Tuesday, February 16, 2016

Apache Oozie - Big Data Workflow Engine

As you know Hadoop is used for handling huge data set. Sometime one job may not be sufficient for doing all required task. Better you go more number of jobs and the get output of one job as input for other job. Finally when N number of job completed you will get the appropriate solution. Also there should be a co-ordination between these N numbers of jobs. Thus Oozie takes care the co-ordination between these job. Its co-ordinate these job and take output from job and passing this as input to another job. Thus you can say Oozie is a workflow scheduler engine which co-ordinate between N number of Job as defined in its configuration XML file. For running Oozie the BOOTSTRAP service should be available.

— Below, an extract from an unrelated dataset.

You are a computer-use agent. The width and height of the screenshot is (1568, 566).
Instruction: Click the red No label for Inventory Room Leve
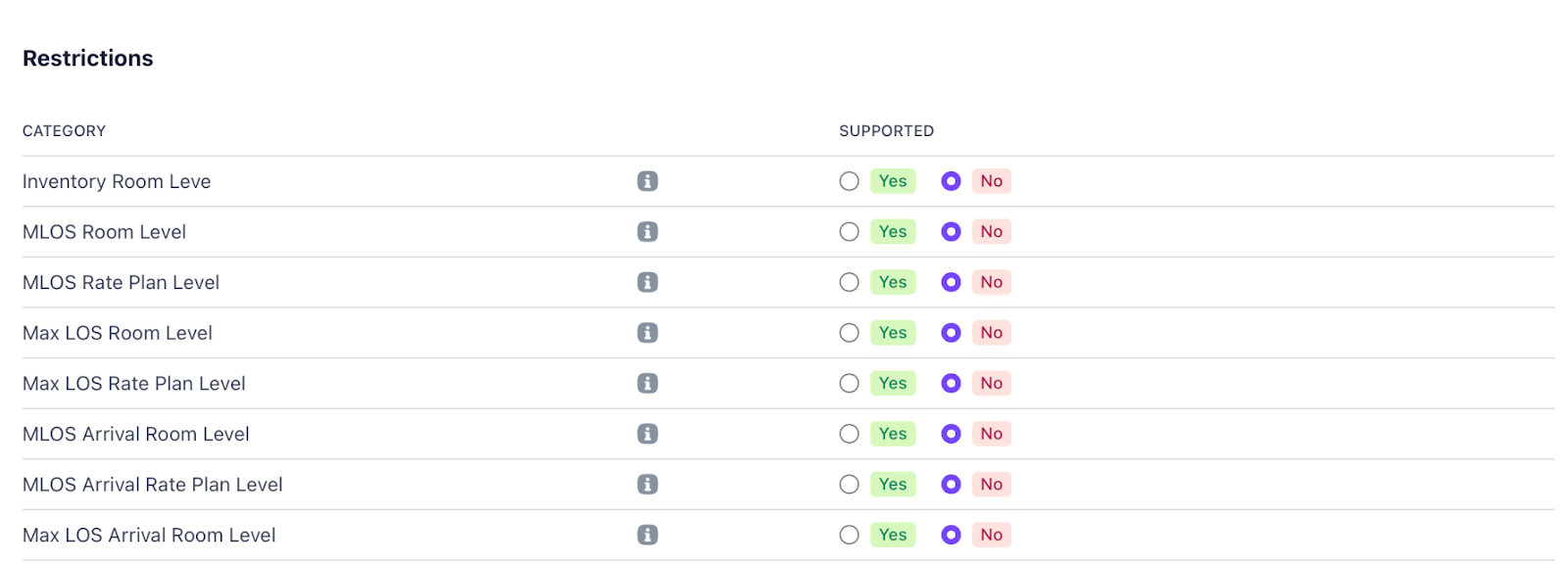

Here in the above diagram, there are three jobs A, B & C. The output of Job A is the input of Job B. Similarly the output of Job B is the input of Job C.

Thus, Anyone can define Apache Oozie as following. 

Oozie is a workflow scheduler system to manage Apache Hadoop jobs.
Oozie Workflow jobs are Directed Acyclical Graphs (DAG) of actions.
Oozie Coordinator jobs are recurrent Oozie Workflow jobs triggered by time (frequency) and data availabilty.
Oozie is integrated with the rest of the Hadoop stack supporting several types of Hadoop jobs out of the box (such as Java map-reduce, Streaming map-reduce, Pig, Hive, Sqoop and Distcp) as well as system specific jobs (such as Java programs and shell scripts).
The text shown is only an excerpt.